Arrêt du 17 janvier 2012
Ire Cour de droit public
 
Composition
MM. les Juges Aemisegger, Juge présidant,
Eusebio et Chaix.
Greffier: M. Parmelin.
 
Participants à la procédure
A.________,
recourant,
 
contre
 
Ministère public central du canton de Vaud, avenue de Longemalle 1, 1020 Renens.
 
Objet
procédure pénale; ordonnance de non-entrée en matière,
 
recours contre l'arrêt de la Chambre des recours pénale du Tribunal cantonal du canton de Vaud du 27 octobre 2011.
 
Considérant en fait et en droit:
 
1.
Par jugement du 17 février 2011, le Tribunal de police de l'arrondissement de La Broye et du Nord vaudois a reconnu A.________ coupable d'infractions simple et grave à la loi fédérale sur la circulation routière et l'a condamné à une peine pécuniaire de 45 jours-amende à 200 fr. le jour, avec sursis pendant 4 ans, et à une amende de 2'000 fr.
Par courriers des 14 et 29 avril 2011, A.________ a fait appel de ce jugement en accusant notamment les agents de police dénonciateurs de faux témoignage. La Cour d'appel pénale du Tribunal cantonal du canton de Vaud a considéré ces accusations comme une plainte pénale qu'elle a transmise au Procureur général du canton de Vaud comme objet de sa compétence. Elle a rejeté l'appel au terme d'un jugement rendu le 4 août 2011 et notifié aux parties le 25 août 2011, contre lequel A.________ a vainement recouru au Tribunal fédéral.

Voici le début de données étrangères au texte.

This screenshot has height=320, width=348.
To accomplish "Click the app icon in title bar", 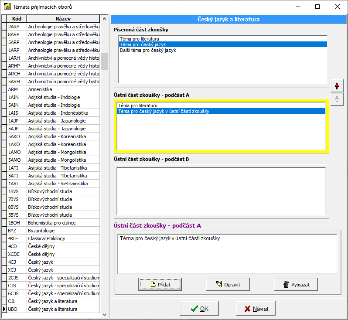I will [x=7, y=7].
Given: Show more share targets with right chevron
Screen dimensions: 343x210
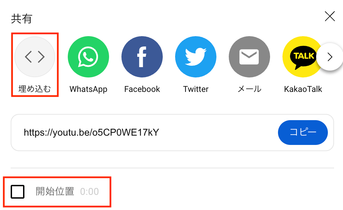Looking at the screenshot, I should [x=330, y=57].
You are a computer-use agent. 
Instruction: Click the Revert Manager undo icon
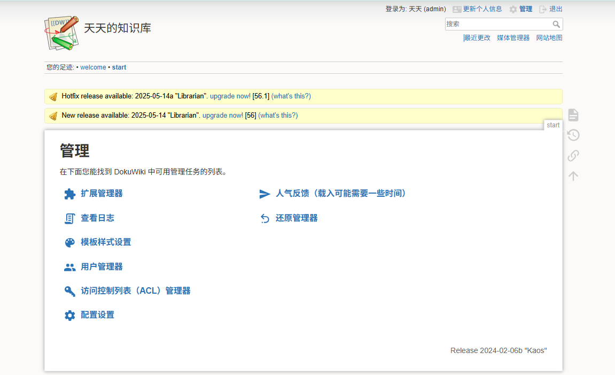tap(264, 218)
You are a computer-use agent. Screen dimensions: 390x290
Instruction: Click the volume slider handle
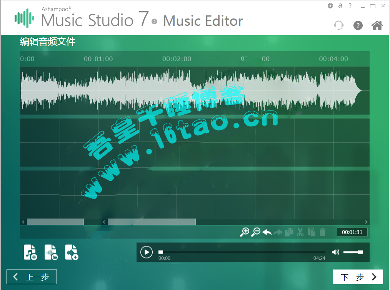tap(360, 252)
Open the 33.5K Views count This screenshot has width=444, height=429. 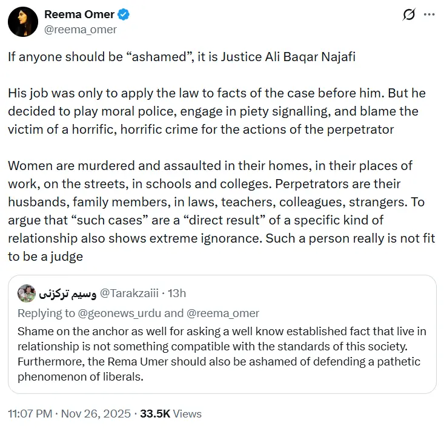(x=171, y=414)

Par ordonnance du 3 octobre 2011, le Ministère public central du canton de Vaud, Division affaires spéciales, contrôle et mineurs, a refusé d'entrer en matière sur la plainte pénale pour faux témoignage. La Chambre des recours pénale du Tribunal cantonal du canton de Vaud a rejeté le recours formé par A.________ contre cette décision ainsi que la demande de récusation du procureur général, signataire de cette décision, au terme d'un arrêt rendu le 27 octobre 2011.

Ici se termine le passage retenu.